Myelofibrosis (MF)
What is myelofibrosis (MF)?
MF is a rare type of blood cancer that causes scar tissue to form in your bone marrow (the spongy material inside some of your bones). As this builds up, blood cells can no longer develop properly inside your bone marrow.
In MF, your bone marrow is overactive and then develops scar tissue (known as fibrosis). The scar tissue builds up inside your bone marrow (the spongy material inside some of your bones) and blood cells can’t develop properly inside it.
When blood cell production is reduced in the bone marrow, it starts to take place in the liver and spleen instead. As the liver and spleen aren’t as good at producing blood cells, people with MF may develop anaemia (not enough red blood cells in your blood).
The spleen may also become enlarged, as it ‘holds on’ to red blood cells instead of releasing them into the blood.
People who have no history of problems with their bone marrow can get MF. This is known as primary myelofibrosis (PMF). Secondary MF is where the condition develops as a result of other blood cancers such as polycythaemia vera (PV) and essential thrombocythaemia (ET).
MF, PV and ET are all types of blood cancer known as myeloproliferative neoplasms (MPN).
What causes MF?
The underlying causes of MF are still not fully understood, but you may hear your doctor talking about a genetic fault in your JAK2, CALR or MPL gene, which they think is involved in causing MF. Around 65% of patients with MF will have the JAK2 gene. 25% of people will have the CALR gene and up to 8% will have the MPL one.
All cells in your body contain a set of instructions which tell the cell what to do and when to do it, stored inside the cells in structures called chromosomes.

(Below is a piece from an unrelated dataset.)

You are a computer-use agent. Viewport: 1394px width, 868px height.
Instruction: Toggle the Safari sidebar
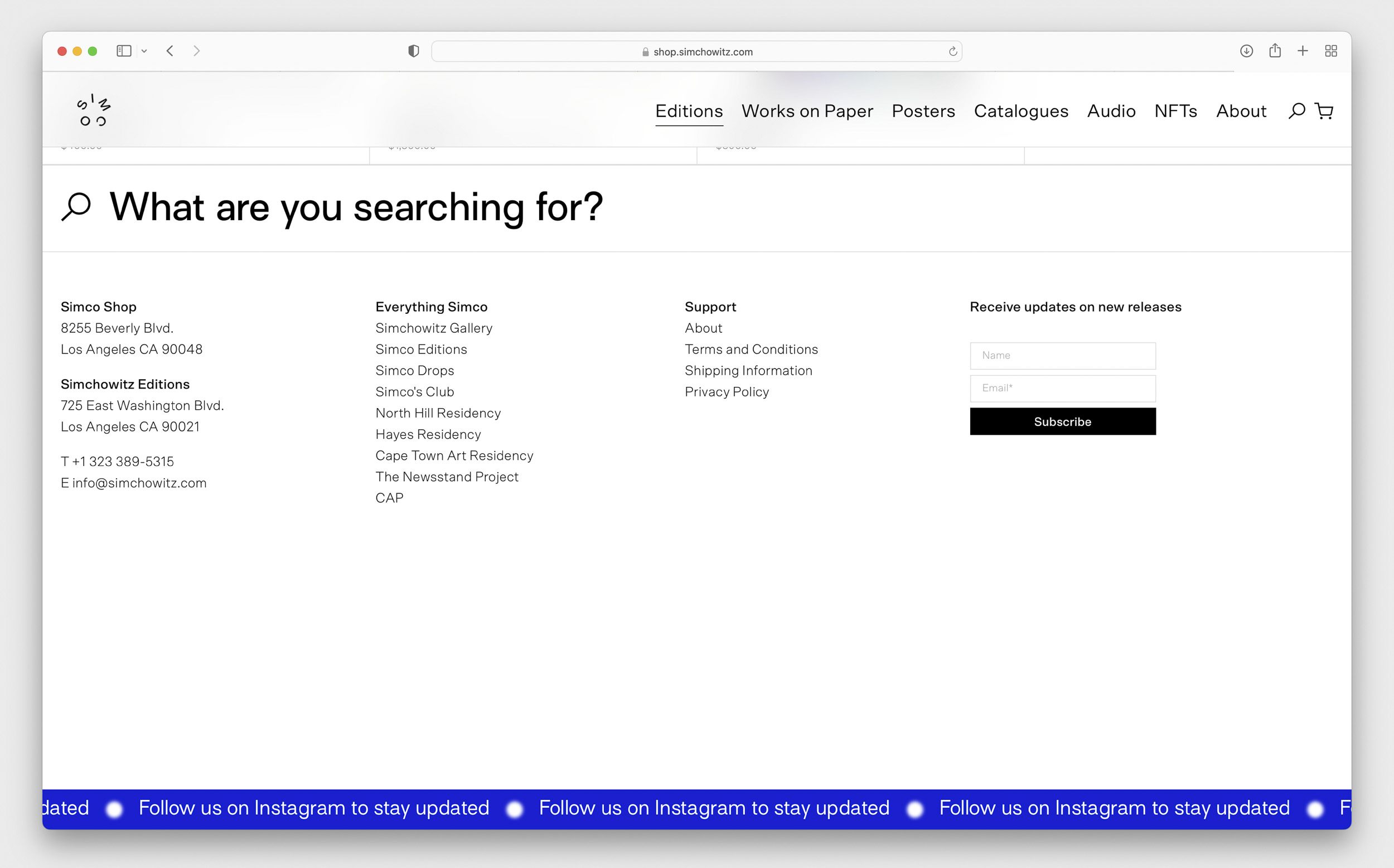tap(124, 51)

The chromosomes are made up of a chemical known as DNA.
The DNA is arranged in sections called genes. There are 23 pairs of chromosomes in each cell in your body. When cells divide to form new cells, normally the chromosomes stay the same in each new cell.
A small genetic change to DNA can cause a genetic fault. These changes can be caused by exposure to hazardous chemicals or copying mistakes when a cell was dividing. When the JAK2, CALR or MPL gene becomes mutated, your bone marrow may not function correctly and scar tissue can build up in your bone marrow.
It’s important to note that these genetic faults happen during a person’s lifetime. As you’re not born with these faults, you can’t pass these on to your children.
The presence of one of these genes in your blood might lead to doctors diagnosing you with MPN. However, we‘re learning about these faulty genes, and their impact on treatment options and prognosis (forecasting the future of the disease), all the time. If you’d like to know more about those genes, your consultant will be happy to talk to you about them.
As well as the presence of certain genetic faults, there are other factors which might lead to a higher risk of getting MF.
Age
People who get MF are usually between 50 and 70 years old. The condition is rare in children, but can occur at any age.
Sex
Men and women have an equal chance of developing MF.
Previous diagnosis of an MPN
A previous diagnosis of PV or ET may increase the risk of getting MF, in which case it’s known as secondary MF.